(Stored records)
::::

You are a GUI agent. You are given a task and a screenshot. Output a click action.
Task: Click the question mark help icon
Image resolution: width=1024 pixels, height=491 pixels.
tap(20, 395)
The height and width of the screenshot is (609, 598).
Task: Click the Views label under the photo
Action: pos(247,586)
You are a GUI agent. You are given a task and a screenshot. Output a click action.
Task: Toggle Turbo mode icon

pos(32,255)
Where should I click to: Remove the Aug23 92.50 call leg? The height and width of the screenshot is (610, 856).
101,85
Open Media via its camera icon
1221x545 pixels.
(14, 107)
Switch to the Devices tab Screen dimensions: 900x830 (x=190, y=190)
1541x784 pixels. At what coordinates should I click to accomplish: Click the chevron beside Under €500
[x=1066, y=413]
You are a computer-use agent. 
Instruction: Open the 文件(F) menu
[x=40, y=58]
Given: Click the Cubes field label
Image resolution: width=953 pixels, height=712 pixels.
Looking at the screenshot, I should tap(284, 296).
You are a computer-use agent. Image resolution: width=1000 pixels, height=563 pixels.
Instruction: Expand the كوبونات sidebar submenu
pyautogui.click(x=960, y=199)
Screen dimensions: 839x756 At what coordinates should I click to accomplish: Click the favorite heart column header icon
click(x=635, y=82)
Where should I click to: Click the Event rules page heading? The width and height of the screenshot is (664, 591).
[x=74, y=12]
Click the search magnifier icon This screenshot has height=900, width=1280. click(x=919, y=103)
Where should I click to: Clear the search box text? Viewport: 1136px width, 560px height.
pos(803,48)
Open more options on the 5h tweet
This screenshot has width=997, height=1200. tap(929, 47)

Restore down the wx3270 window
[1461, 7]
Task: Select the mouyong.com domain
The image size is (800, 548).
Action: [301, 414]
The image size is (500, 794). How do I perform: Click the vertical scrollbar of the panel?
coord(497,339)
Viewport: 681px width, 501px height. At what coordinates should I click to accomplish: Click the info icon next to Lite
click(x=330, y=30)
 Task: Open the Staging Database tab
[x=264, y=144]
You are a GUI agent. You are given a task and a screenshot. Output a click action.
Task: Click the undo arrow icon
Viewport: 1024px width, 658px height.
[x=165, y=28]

::::

Try it:
All of the data must be set down again exactly.

Task solution:
You are a GUI agent. You are given a task and a screenshot. Output a click action.
Task: Click the question mark help icon
Image resolution: width=1024 pixels, height=491 pixels.
tap(20, 395)
The height and width of the screenshot is (609, 598).
Task: Click the Views label under the photo
Action: pos(247,586)
You are a GUI agent. You are given a task and a screenshot. Output a click action.
Task: Toggle Turbo mode icon

pos(32,255)
Where should I click to: Remove the Aug23 92.50 call leg? The height and width of the screenshot is (610, 856).
101,85
Open Media via its camera icon
1221x545 pixels.
(14, 107)
Switch to the Devices tab Screen dimensions: 900x830 (x=190, y=190)
1541x784 pixels. At what coordinates should I click to accomplish: Click the chevron beside Under €500
[x=1066, y=413]
You are a computer-use agent. 
Instruction: Open the 文件(F) menu
[x=40, y=58]
Given: Click the Cubes field label
Image resolution: width=953 pixels, height=712 pixels.
Looking at the screenshot, I should tap(284, 296).
You are a computer-use agent. Image resolution: width=1000 pixels, height=563 pixels.
Instruction: Expand the كوبونات sidebar submenu
pyautogui.click(x=960, y=199)
Screen dimensions: 839x756 At what coordinates should I click to accomplish: Click the favorite heart column header icon
click(x=635, y=82)
Where should I click to: Click the Event rules page heading? The width and height of the screenshot is (664, 591).
[x=74, y=12]
Click the search magnifier icon This screenshot has height=900, width=1280. click(x=919, y=103)
Where should I click to: Clear the search box text? Viewport: 1136px width, 560px height.
pos(803,48)
Open more options on the 5h tweet
This screenshot has width=997, height=1200. tap(929, 47)

Restore down the wx3270 window
[1461, 7]
Task: Select the mouyong.com domain
The image size is (800, 548).
Action: [301, 414]
The image size is (500, 794). How do I perform: Click the vertical scrollbar of the panel?
coord(497,339)
Viewport: 681px width, 501px height. At what coordinates should I click to accomplish: Click the info icon next to Lite
click(x=330, y=30)
 Task: Open the Staging Database tab
[x=264, y=144]
You are a GUI agent. You are given a task and a screenshot. Output a click action.
Task: Click the undo arrow icon
Viewport: 1024px width, 658px height.
[x=165, y=28]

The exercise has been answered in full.